_INSTRUCTIONS TO FOLLOW_: Work out how many lines in the listing below include the word "Focus"; answer with the number alone.

_SOURCE DATA_:
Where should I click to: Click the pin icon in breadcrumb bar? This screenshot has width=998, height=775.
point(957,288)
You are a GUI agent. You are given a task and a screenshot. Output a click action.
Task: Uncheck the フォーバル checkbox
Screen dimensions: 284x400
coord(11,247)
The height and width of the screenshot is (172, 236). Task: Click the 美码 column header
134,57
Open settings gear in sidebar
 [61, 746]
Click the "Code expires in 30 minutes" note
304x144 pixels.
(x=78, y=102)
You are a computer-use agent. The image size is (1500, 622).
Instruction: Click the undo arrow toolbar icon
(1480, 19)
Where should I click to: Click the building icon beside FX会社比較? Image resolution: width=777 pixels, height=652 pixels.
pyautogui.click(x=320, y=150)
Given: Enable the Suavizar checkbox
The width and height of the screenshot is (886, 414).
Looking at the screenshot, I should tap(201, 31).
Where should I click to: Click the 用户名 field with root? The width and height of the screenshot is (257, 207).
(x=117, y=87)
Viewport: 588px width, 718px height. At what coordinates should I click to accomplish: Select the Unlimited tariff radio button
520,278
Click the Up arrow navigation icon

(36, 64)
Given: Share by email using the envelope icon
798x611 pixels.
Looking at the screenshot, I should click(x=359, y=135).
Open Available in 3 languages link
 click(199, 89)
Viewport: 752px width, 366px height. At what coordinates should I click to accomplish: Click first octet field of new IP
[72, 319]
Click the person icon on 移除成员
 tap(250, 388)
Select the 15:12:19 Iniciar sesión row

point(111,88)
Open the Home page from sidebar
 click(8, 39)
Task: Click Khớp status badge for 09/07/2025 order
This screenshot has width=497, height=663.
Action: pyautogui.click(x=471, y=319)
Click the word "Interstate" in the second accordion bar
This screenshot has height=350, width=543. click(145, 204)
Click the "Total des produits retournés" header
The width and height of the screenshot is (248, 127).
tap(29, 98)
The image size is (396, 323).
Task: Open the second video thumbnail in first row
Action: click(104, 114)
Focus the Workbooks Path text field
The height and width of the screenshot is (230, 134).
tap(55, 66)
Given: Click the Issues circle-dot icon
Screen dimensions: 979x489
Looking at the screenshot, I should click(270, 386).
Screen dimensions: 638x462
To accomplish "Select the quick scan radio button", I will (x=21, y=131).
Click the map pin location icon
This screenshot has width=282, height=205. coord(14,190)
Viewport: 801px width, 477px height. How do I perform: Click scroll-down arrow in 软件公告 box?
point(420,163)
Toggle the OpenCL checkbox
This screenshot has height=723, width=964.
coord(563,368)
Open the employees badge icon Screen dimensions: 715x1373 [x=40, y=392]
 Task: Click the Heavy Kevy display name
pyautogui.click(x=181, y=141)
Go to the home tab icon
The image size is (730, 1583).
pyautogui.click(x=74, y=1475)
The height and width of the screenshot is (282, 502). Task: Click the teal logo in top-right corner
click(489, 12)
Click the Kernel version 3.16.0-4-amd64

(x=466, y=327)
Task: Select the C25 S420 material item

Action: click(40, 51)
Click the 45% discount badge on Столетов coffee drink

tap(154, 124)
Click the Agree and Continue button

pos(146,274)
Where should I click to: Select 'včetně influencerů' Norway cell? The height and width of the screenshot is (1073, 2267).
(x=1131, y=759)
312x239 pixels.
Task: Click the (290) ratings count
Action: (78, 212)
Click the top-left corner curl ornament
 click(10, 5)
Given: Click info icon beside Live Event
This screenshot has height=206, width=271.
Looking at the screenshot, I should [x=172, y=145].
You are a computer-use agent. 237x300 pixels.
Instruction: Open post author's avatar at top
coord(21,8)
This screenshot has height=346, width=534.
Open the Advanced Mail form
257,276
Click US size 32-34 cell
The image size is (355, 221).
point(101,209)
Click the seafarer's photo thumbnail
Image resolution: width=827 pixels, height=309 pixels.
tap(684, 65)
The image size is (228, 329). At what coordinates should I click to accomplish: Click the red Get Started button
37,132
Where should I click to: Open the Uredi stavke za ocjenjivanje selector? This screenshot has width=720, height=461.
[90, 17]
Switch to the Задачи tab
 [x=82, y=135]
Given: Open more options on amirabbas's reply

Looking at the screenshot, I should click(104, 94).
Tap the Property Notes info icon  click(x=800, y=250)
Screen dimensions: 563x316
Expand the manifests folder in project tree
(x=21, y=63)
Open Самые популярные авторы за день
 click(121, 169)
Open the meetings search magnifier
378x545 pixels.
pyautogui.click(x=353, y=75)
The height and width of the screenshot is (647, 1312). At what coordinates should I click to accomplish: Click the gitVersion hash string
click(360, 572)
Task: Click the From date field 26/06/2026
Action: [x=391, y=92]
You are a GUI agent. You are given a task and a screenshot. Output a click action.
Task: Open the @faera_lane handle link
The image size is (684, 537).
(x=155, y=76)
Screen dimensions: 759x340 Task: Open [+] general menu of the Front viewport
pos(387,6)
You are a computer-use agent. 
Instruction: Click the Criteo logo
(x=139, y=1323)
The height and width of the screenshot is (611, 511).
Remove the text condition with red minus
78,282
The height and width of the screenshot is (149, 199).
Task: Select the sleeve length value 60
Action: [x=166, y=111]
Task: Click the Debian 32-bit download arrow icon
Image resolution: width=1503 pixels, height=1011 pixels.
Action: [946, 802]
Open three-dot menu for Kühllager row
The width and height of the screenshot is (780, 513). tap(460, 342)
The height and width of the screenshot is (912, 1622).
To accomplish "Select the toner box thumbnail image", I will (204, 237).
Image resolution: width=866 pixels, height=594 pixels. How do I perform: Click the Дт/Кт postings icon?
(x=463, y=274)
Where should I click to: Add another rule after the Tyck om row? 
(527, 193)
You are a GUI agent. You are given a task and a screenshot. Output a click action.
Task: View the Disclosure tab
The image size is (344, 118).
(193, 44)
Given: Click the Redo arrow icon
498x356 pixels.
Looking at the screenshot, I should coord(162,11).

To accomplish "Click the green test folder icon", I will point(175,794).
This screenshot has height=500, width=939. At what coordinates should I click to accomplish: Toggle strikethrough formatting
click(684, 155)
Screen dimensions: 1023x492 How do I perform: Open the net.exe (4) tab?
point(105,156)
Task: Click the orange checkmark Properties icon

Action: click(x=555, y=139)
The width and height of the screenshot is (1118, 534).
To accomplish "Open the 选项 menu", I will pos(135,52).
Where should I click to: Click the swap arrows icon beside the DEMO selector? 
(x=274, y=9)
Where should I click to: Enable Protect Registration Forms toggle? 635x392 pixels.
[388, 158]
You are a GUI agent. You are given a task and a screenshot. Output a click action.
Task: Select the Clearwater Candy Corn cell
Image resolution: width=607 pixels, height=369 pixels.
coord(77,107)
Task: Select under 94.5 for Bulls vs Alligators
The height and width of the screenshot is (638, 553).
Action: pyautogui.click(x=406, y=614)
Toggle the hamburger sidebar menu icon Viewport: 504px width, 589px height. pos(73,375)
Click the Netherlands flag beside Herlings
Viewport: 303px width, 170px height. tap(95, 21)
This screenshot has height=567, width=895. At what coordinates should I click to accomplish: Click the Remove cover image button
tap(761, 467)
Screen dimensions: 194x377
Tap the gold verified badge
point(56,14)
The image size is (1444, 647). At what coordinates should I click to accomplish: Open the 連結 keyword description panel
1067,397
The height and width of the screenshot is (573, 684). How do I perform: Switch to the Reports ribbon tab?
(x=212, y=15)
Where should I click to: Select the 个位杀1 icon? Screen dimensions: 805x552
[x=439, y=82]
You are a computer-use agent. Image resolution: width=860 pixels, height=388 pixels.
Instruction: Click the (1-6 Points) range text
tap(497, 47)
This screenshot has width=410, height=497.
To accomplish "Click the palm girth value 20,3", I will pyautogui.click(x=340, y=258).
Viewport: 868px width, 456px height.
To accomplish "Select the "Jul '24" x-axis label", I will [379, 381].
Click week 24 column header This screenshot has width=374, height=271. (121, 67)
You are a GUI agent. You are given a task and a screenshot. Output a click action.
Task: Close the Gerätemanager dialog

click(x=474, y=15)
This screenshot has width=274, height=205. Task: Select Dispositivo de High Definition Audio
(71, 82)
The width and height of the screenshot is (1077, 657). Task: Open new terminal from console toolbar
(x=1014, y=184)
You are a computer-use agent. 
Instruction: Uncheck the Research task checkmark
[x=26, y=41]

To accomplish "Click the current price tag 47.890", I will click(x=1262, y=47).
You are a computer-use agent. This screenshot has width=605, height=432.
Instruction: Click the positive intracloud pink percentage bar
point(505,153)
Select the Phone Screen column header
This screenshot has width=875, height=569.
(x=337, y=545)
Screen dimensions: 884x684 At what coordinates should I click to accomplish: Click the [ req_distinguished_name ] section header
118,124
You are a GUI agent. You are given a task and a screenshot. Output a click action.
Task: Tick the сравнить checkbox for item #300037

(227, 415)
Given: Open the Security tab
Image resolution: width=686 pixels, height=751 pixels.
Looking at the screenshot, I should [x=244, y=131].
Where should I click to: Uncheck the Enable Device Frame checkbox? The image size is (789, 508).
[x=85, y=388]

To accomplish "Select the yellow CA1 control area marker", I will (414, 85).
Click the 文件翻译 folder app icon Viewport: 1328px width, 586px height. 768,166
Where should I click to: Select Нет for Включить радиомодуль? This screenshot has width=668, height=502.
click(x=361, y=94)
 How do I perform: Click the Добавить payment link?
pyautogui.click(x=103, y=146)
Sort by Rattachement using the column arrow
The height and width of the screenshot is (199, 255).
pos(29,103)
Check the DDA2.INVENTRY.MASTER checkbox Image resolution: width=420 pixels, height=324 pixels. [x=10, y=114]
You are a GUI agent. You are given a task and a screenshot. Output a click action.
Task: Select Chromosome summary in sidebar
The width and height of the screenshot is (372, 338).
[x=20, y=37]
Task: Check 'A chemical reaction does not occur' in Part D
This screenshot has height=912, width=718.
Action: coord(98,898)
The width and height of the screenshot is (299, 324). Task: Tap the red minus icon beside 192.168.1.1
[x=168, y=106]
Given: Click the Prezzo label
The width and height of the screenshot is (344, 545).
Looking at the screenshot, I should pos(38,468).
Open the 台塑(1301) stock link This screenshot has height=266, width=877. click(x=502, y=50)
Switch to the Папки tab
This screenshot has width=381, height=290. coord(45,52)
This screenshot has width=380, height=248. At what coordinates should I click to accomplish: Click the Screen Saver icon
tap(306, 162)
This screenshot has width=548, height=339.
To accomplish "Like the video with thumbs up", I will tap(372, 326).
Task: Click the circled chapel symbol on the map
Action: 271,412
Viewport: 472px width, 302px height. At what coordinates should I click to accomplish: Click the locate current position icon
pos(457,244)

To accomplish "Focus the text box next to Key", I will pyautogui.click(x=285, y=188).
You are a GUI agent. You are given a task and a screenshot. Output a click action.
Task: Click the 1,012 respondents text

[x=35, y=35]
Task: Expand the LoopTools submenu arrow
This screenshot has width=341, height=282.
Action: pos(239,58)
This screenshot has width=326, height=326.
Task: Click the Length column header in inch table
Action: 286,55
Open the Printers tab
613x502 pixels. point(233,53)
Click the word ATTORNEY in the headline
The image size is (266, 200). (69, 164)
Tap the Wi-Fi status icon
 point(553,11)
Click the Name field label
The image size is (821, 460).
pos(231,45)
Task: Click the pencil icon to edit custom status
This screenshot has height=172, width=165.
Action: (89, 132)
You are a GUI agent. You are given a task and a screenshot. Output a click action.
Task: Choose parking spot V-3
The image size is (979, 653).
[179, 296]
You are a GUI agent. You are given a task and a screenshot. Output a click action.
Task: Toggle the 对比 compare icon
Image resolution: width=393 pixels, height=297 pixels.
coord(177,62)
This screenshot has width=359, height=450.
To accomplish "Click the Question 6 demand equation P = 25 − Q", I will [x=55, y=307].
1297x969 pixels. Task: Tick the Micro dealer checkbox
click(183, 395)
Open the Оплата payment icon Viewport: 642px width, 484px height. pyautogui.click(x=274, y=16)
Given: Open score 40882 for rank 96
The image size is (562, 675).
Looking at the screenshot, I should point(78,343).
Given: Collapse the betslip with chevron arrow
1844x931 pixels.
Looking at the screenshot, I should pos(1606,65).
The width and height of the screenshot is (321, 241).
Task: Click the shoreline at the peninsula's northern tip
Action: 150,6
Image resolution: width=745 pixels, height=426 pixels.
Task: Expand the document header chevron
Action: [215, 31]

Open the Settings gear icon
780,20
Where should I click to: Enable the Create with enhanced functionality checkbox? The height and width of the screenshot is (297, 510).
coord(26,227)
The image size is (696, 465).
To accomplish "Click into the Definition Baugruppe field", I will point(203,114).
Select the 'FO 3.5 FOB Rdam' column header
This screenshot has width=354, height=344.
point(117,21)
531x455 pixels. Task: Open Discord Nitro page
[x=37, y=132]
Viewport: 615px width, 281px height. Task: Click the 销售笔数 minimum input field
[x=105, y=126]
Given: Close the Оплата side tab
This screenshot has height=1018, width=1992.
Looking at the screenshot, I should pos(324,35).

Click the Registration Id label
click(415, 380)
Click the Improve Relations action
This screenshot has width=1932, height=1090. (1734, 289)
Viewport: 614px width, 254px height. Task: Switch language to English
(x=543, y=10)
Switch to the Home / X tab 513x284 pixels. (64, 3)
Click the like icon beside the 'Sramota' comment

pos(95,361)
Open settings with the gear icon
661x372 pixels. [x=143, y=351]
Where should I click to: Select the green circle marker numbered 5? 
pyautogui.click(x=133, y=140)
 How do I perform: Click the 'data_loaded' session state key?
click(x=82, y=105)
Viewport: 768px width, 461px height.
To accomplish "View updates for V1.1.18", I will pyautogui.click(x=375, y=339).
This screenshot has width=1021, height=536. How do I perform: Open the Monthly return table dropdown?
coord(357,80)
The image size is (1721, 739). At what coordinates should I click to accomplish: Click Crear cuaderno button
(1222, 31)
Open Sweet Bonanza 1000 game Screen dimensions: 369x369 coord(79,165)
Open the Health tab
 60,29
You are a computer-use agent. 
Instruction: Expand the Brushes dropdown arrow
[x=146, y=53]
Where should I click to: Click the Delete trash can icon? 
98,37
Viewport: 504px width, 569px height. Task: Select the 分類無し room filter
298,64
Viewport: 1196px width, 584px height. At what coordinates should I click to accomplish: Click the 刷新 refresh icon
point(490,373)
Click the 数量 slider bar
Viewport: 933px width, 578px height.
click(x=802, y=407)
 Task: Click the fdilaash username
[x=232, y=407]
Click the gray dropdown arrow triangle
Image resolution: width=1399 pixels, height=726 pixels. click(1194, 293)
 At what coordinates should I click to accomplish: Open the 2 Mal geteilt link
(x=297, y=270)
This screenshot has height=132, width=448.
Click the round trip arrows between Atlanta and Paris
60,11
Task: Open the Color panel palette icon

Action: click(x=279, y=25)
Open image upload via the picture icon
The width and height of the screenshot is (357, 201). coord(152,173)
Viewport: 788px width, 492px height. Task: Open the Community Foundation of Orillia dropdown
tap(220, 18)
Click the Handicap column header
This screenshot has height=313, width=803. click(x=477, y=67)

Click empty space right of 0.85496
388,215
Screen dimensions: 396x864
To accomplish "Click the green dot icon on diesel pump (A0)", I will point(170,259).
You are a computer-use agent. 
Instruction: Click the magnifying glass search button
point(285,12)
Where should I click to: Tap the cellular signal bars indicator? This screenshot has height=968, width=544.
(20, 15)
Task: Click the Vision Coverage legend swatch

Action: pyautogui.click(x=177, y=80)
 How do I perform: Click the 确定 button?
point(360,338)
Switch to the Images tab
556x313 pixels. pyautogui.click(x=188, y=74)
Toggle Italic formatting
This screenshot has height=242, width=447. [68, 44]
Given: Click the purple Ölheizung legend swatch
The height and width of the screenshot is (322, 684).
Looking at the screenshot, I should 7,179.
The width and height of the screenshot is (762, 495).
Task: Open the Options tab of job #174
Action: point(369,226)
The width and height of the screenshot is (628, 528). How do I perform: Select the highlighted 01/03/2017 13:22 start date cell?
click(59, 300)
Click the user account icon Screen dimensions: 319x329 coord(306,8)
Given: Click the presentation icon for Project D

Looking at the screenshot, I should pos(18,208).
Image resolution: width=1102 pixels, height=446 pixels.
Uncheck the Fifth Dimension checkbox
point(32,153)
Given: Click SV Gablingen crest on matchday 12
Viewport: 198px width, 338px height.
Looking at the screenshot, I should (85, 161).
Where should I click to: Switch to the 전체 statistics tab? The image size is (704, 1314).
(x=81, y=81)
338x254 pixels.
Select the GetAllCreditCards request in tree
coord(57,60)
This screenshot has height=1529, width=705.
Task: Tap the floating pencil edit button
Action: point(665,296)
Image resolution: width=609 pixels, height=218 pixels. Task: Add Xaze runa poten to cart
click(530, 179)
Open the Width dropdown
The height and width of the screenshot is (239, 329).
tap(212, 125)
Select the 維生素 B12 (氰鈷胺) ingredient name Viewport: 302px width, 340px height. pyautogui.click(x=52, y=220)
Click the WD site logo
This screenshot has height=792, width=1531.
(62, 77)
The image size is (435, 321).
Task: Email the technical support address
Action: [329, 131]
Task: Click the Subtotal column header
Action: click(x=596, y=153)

_ANSWER TO THIS PROBLEM_: 2